I've been away for four months now.... September and October will be pretty much England, Scotland, and back to Ireland .... so the adventure in continental Europe is (for now) coming to an end. 

But here I am at the moment, near the small town of Borgholzhausen, in the hamlet of .... well, it's not even really marked! Using the wonderful place location app 'what3words'  (recommended to me by the lovely Ralph Cochrane) you could find me if you typed in "pressing.shadow.lynched".    Here are some of the local views that I've been seeing while cycling and walking round here over the last couple of days:




 We're not quite sure about the ostrich but he was looking quite photogenic in a field on our bike ride today.

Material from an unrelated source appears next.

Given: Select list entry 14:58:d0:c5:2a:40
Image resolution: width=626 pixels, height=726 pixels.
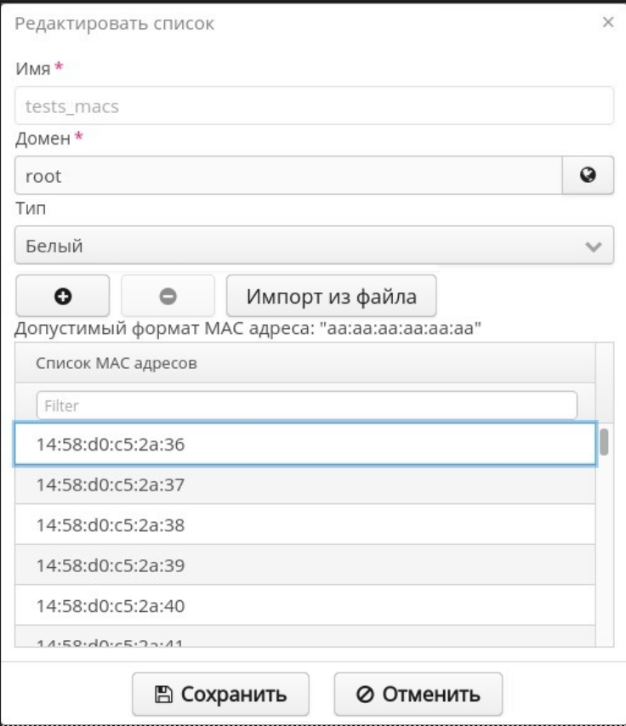Looking at the screenshot, I should pos(304,606).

So why am I here?  Well, this is the 'spontaneity' thing!!  I read a few travel blogs before I set off and the one thing that I was aware of was that if you make plans, you'll regret them... you should wait to see what happens. And in fact most of the train tickets that I've booked along the way, I've either changed, or regretted that I couldn't change!    So at the Yiddish Summer Weimar dance class 3 weeks ago, the idea suddenly popped into the head of a lovely woman called Stefanie that she should invite me to stay with her.  Neither she nor I knows why she decided to do this, but we both now think it was a WONDERFUL idea!    She lives, as I said, in a little hamlet near the town of  Borgholzhausen not far from Bielefeld in Westfalia - 350 kilometers from Weimar where we were at the time, and nearly 650 kilometers from Prague where I was going to be .... so I thought - well, why not!  My next stop is the UK for a few days before going back to Ireland, but I didn't want to get back there before 4th September (to do with picking some stuff up from a friend in Oxford who wasn't going to be home till then), and I didn't want to stay in Prague for more than six nights....   so a weekend in a random village somewhere in Germany sounded just fine and dandy. 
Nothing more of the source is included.